Although the Crossroads project was the first of its kind in Huddersfield, it was not an entirely new idea.
"We copied ours from one in Burton-in-Trent but now there are shops like this all over the area - in Newsome, Slaithwaite, Crosland Moor and Marsden," explained Jean.
Occasionally, Crossroads supports relief work in other parts of the world.
"When there has been a disaster,"says Canon Jane Austin, who is chairman of the project, "we have given a week's donations. To the tsumani for example. People come into the shop and buy extra, which is a way for them to give aid."
The Crossroads Shop has been extraordinarily successful on many fronts. Not only does it raise substantial amounts of money but it is also a resource for the village community.
"Our volunteers enjoy working here because they're doing something worthwhile and our customers enjoy coming in to browse and have a chat.
"And we're still doing what we were set up to do - providing good quality, second-hand clothing and goods for the community. We want to be able to provide a Babygro for 50p for a young mum who needs one.
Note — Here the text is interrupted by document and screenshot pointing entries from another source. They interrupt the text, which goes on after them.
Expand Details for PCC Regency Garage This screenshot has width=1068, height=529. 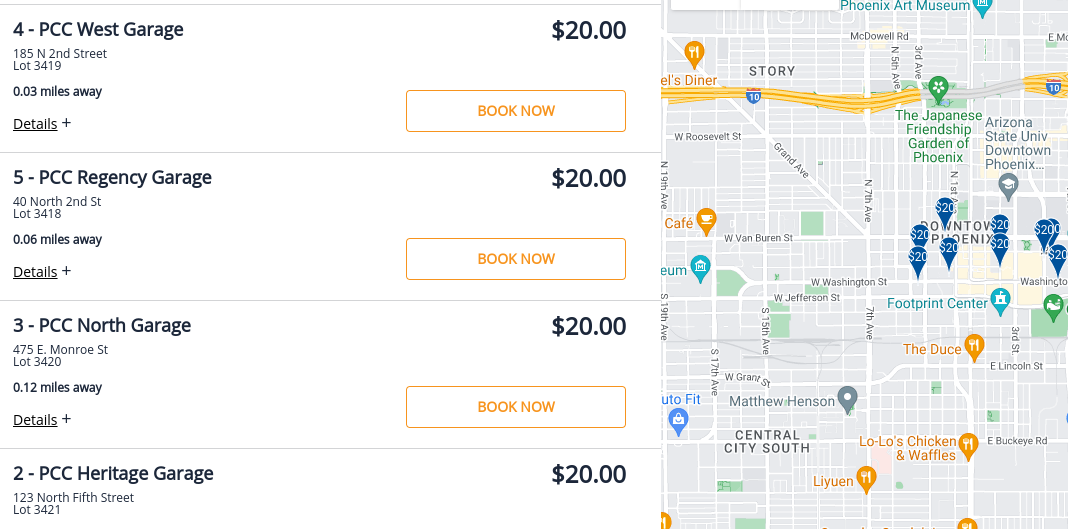[41, 272]
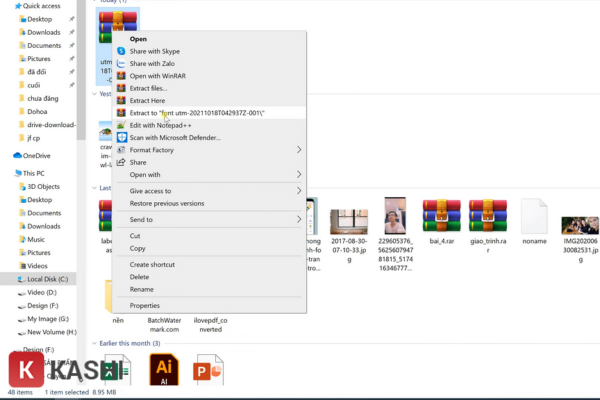Click the Adobe Illustrator file icon
This screenshot has width=600, height=400.
tap(164, 369)
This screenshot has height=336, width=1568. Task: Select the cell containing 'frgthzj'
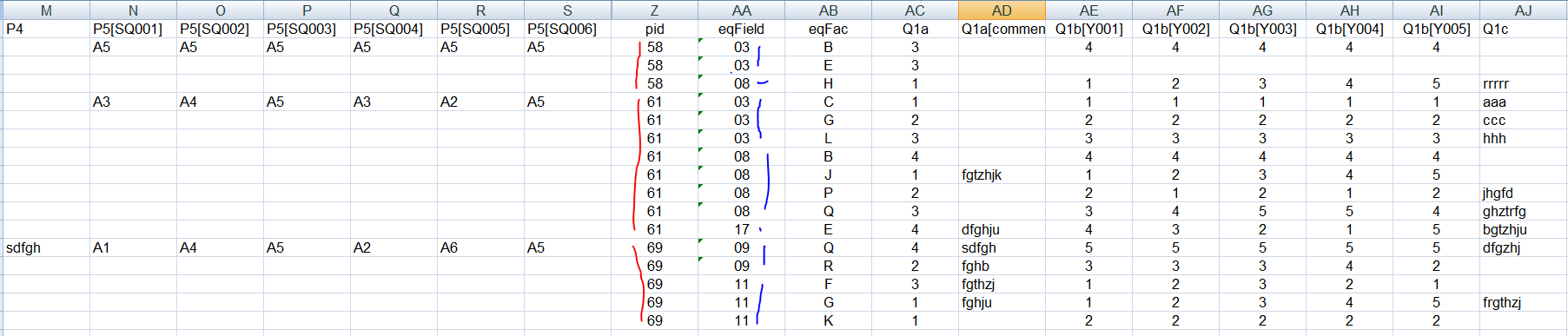(x=1523, y=302)
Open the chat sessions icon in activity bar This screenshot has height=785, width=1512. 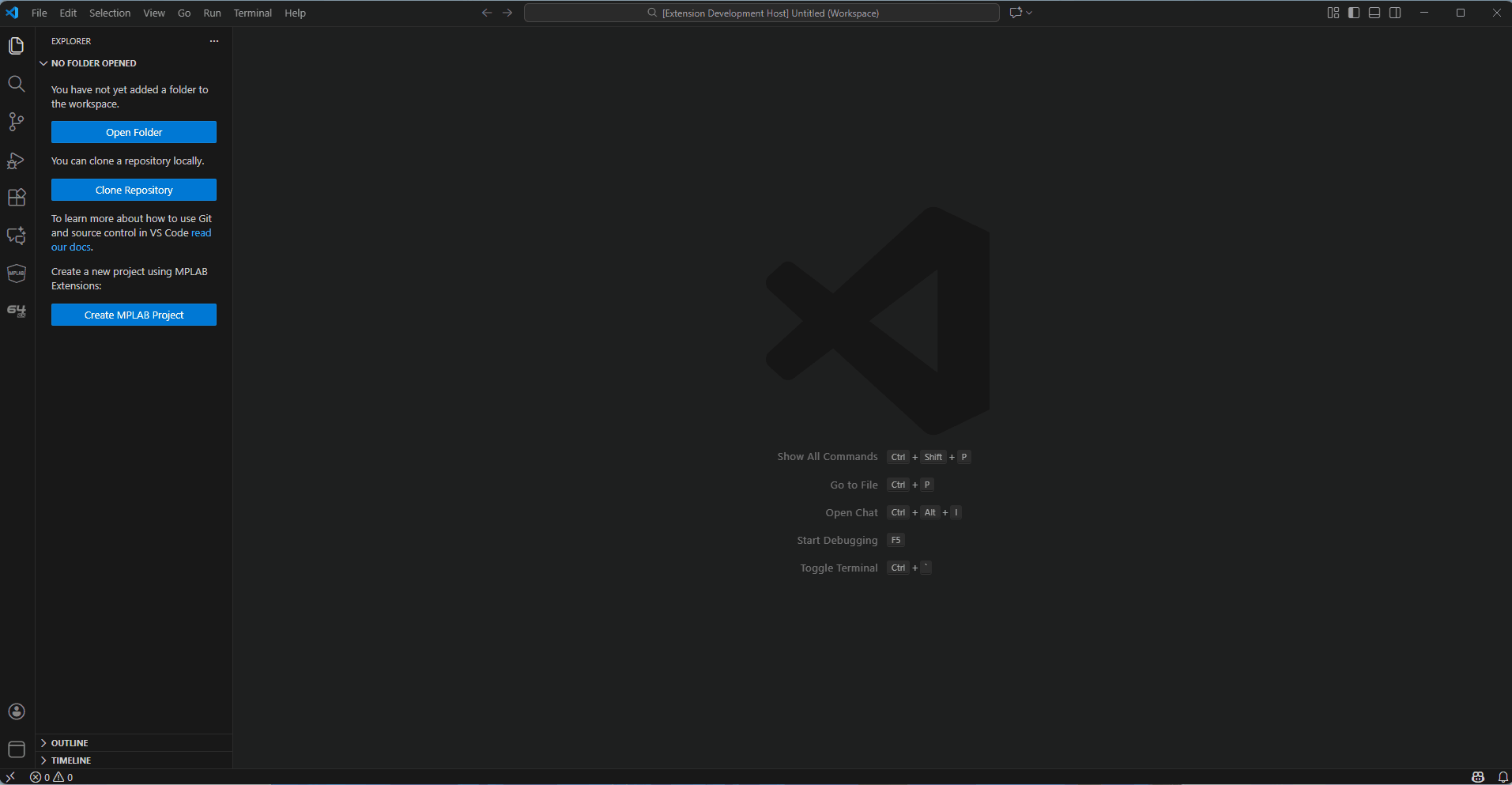(x=16, y=236)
That's what it's all about," explained Jean.
A committee of volunteers meets four times a year to consider applications for Crossroads grants.
"We give away what we have made. We only keep back what we need to run the shop and centre. Anyone can apply for a grant," added Jean.
Like all charity shops, Crossroads recycles just about everything it receives.
If goods are unsold after two weeks, clothing is either donated to a project in Huddersfield that works in an area of deprivation or sent to the Christian African Relief Trust, which ships containers of clothes and medical supplies to Africa.
Clothing, toys and household goods are also donated to the Women's Refuge.
Now celebrating 10 years in business, the volunteers see no reason why Crossroads should not continue for the next decade and beyond.
"We are incredibly well supported by the people of Meltham, they are very generous," says Jean.
"Quite often you can't get to the back of the shops because of all the black bags of donated goods waiting to be sorted."
For more information check out www.melthamcrossroads.co.uk
* One day, soon after opening, staff at the shop helped a young man cycling through Meltham on a very wet day. Soaked from head to foot he came into the shop for some dry socks and left completed kitted out with underwear, T-shirt and tracksuit (all for £3.60), plus a bag for his wet clothes and directions to Manchester.
* A cameraman working on Where The Heart Is had left his lighting filters at his studio and came into the shop to buy some net curtains, which, apparently, can do the job just as well. His problem was solved for £2.
* Enthusiastic and efficient staff picked up, priced and sold the window dresser's shoes - for 50p - while she was busy in the window one morning. Fortunately, another pair was found for her from the abundant stock in the back room.
* Another volunteer discovered that her reading glasses had been put in a box of old spectacles destined for Africa but managed to retrive them in time.
* The management committee was amused to receive an application from a toddler group for a second grant, to purchase a shed. "We now desperately need this shed to store all the toys purchased from the previous grant - thank you very much."